:: EXERCISE ::
Whenever the word "Social" shows up in a line of the data, copy that line.

:: DATA EXTRACT ::
___

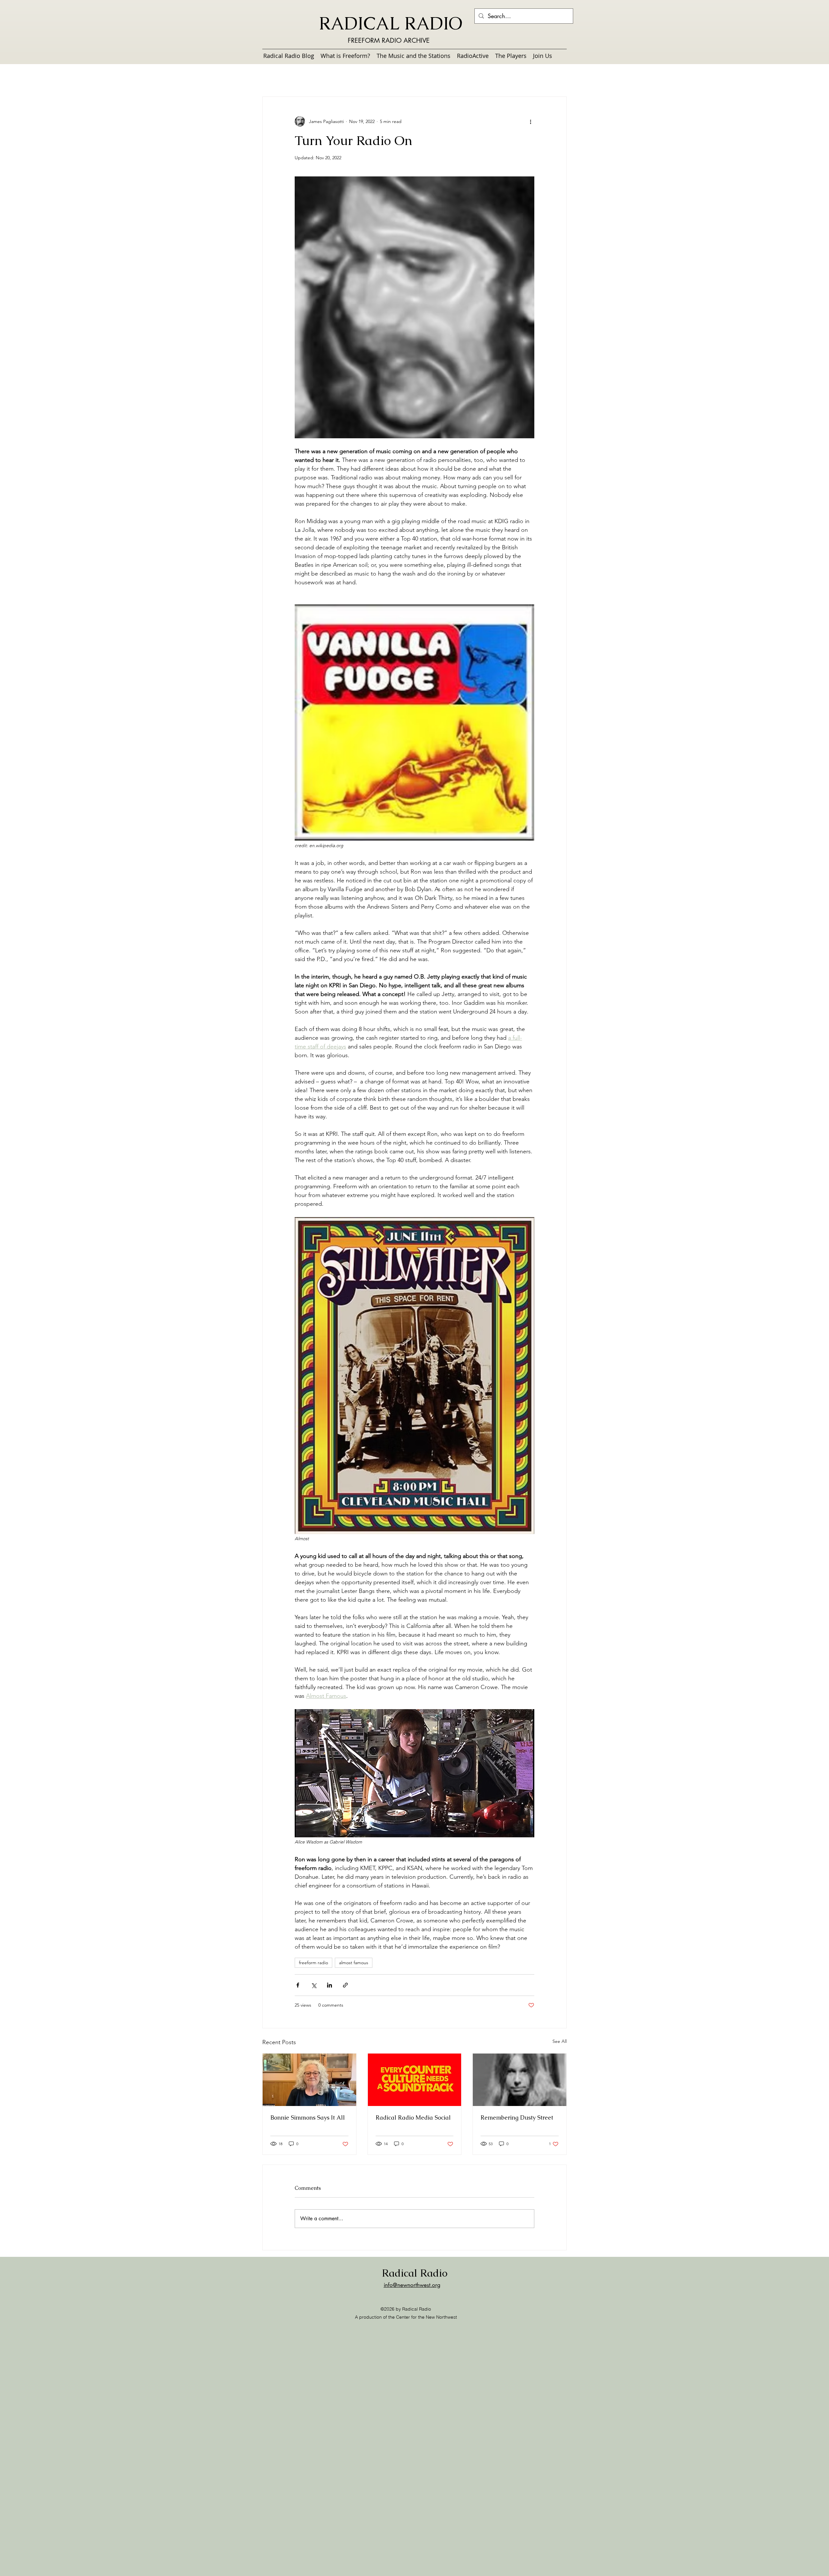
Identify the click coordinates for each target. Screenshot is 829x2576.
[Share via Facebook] (298, 1985)
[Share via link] (345, 1985)
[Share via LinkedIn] (329, 1985)
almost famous (353, 1963)
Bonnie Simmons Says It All (307, 2117)
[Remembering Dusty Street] (519, 2080)
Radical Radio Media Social (413, 2117)
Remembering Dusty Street (517, 2117)
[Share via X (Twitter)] (314, 1985)
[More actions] (530, 121)
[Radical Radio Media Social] (414, 2080)
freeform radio (313, 1963)
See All (559, 2041)
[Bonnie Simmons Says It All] (309, 2080)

___

:: RESULT ::
Radical Radio Media Social (413, 2117)
[Radical Radio Media Social] (414, 2080)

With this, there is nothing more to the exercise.